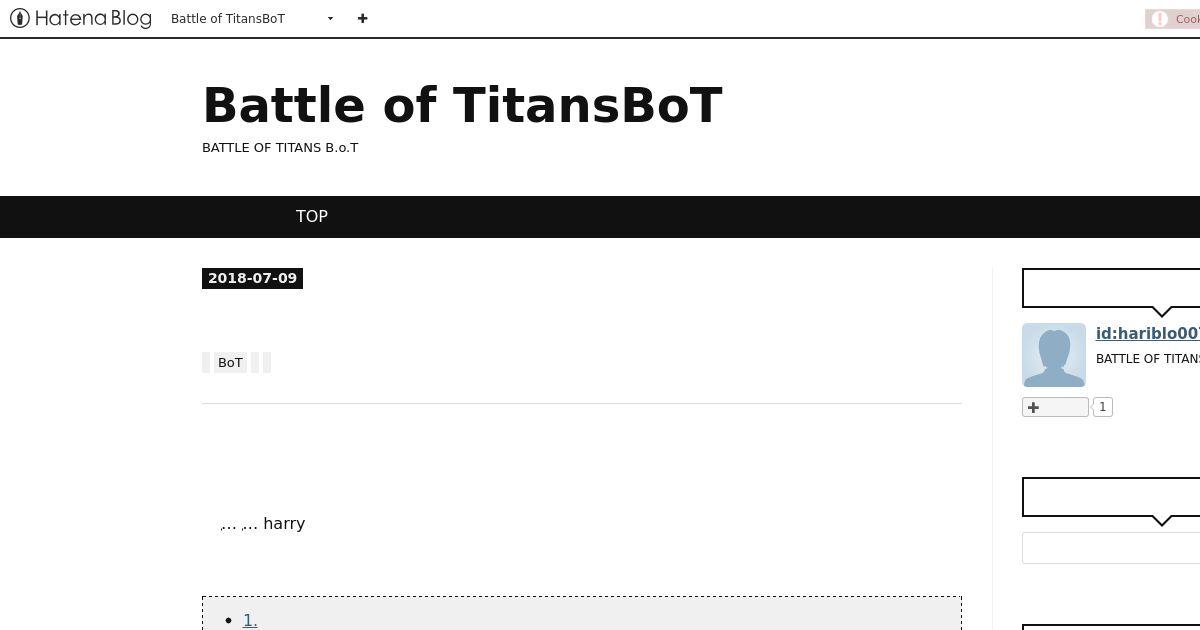1200x630 pixels.
Task: Click the small blank tag after BoT
Action: point(255,362)
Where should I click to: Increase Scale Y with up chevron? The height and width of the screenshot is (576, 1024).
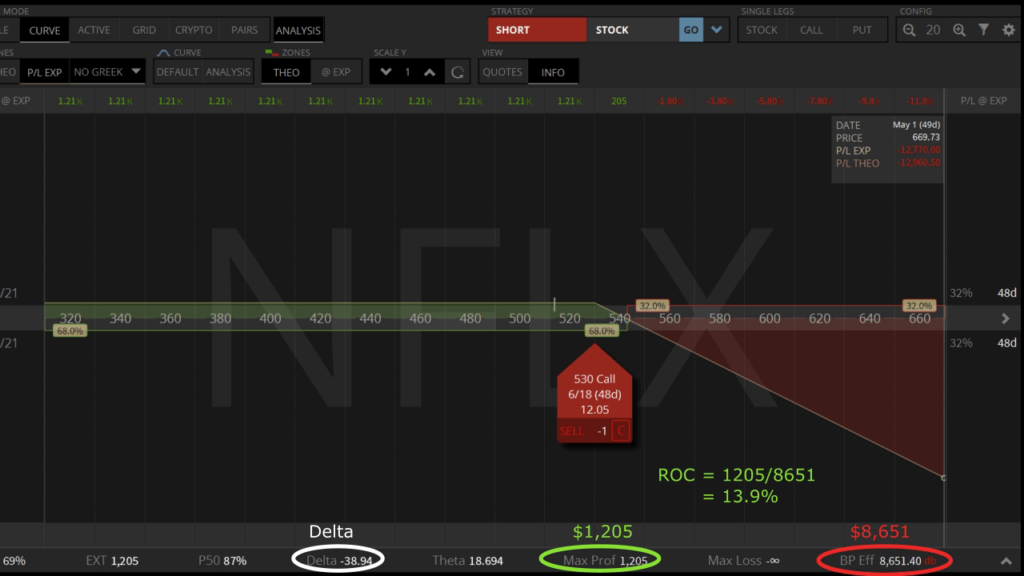[x=429, y=72]
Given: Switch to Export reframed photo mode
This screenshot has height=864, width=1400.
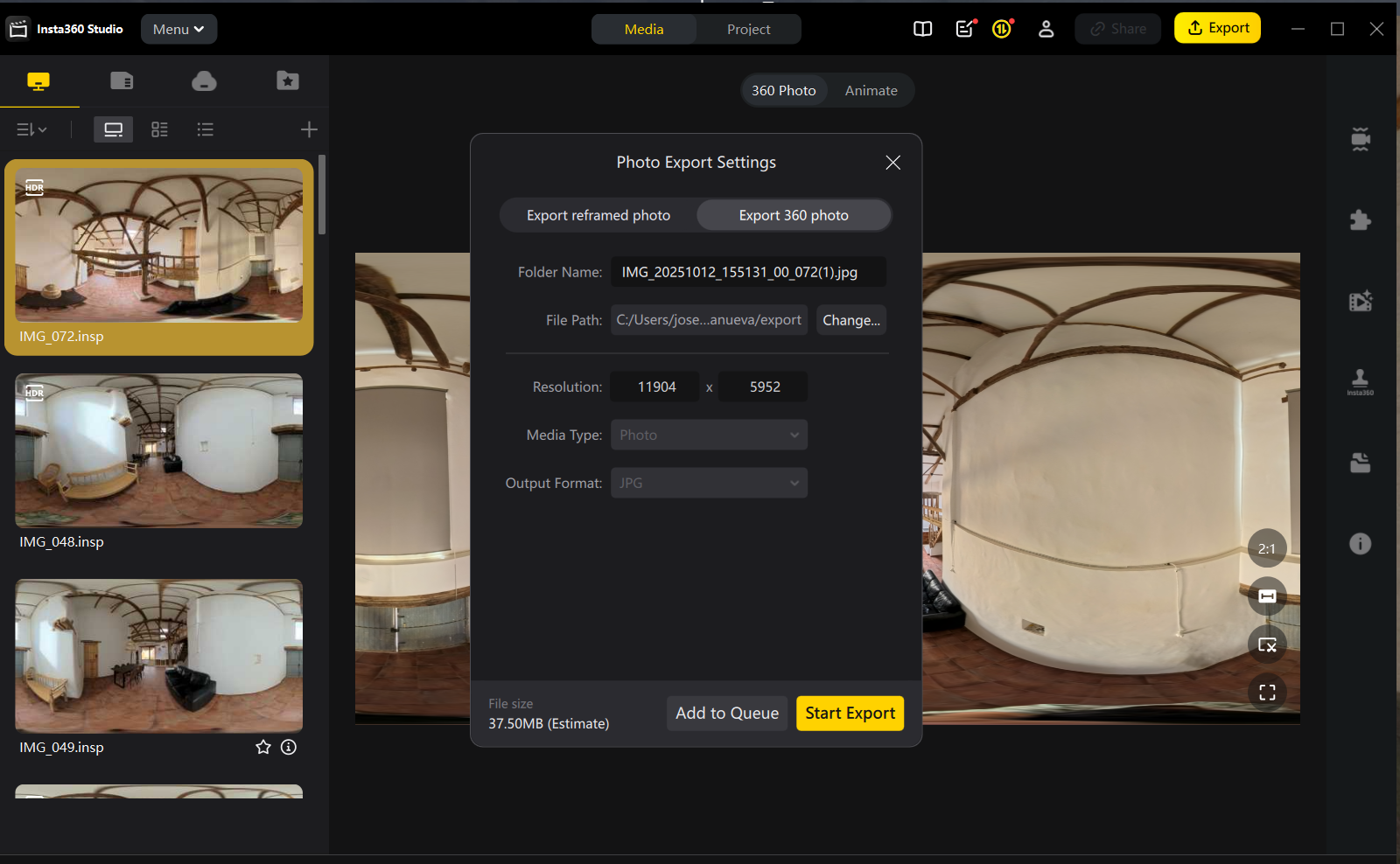Looking at the screenshot, I should click(x=598, y=215).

● ● ● ● ● ● ●

Please copy the lines above, starting at the one that holds "Given: Switch to Export reframed photo mode" and stopping after the last line, exactly as they appear and minus the pictures.

• **The answer**
Given: Switch to Export reframed photo mode
This screenshot has height=864, width=1400.
Looking at the screenshot, I should click(x=598, y=215).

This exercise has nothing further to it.